A Typographical View
5. Minute By Minute
A Transitional View
About the Author
John Boda is currently one of the worship leaders and small group leaders of Community Christian Church in Romeoville, Illinois.
He is a full-time singer/guitarist and a prolific recording artist with many CDs.
He has been involved with church ministry and leadership, specifically in teaching and music, for over twenty five years in several churches and areas, and is also a former associate pastor.
He
is an avid reader of science and theology and welcomes comments or
questions.
Introduction
We all live in a very mundane world, but we have to be nearly blind to ignore the significance, beauty, diversity, and pure magnificence surrounding us every day!

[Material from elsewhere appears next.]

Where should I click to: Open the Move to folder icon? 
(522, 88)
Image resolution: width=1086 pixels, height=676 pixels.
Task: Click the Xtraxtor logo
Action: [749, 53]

The Magnificent Mundane is more than a play on words, or a clever oxymoron, it is a living reality for all of us Homo sapiens alive on planet Earth, spinning around in the suburban, outer arm neighborhood of our galaxy.
Before I go further, I think a definition is needed:
Mundane: Worldly, temporal, mortal, carnal, secular, earthly, uneventful, ordinary, dull.
Magnificent: Grand, splendid, noble, gorgeous, superb, glorious, beautiful, majestic, spectacular.
How could anything mundane be magnificent? How could anything magnificent be mundane? To most of us, these two words are opposites and too foreign to be joined together in reality. Yet, I believe that these two words, the mundane and the magnificent, are both one and the same for us and for everything around us from the tiniest quark or string inside an atom, to the near infinite, beyond imagination, size of the stellar universe.
This E-book is written for everyone, but especially for:
1. Anyone searching for depth and meaning in life.
2. Christ-followers, pilgrims already on their spiritual journey.
3. The creative and imaginative -those who dare think outside the box.
Let me state here that I am a Christ-follower. This E- book, by God’s grace, can spark an amazing new “practicing the presence” mentality in your life. If you are simply curious and searching, you are welcome too. I sincerely hope this can help you in your quest and enlighten your journey. As Captain Picard from Star Trek says, upon entering out into the vast unknown, “Engage!”
*Note to
readers: Every Bible passage, unless stated, is from Eugene Peterson’s
vivid interpretation of the bible, called, The Message.
Chapter 1: The Mundane is Magnificent
A Theoretical View
While walking around in a hot, Middle Eastern landscape in sandals with twelve guys who need to eat, sleep and go to the bathroom, Jesus says,
“You’re tied down to the mundane, I’m in touch with what is beyond your horizons.”
John 8:23
What makes the mundane magnificent? Why isn’t it just that the mundane is mundane and the magnificent is magnificent?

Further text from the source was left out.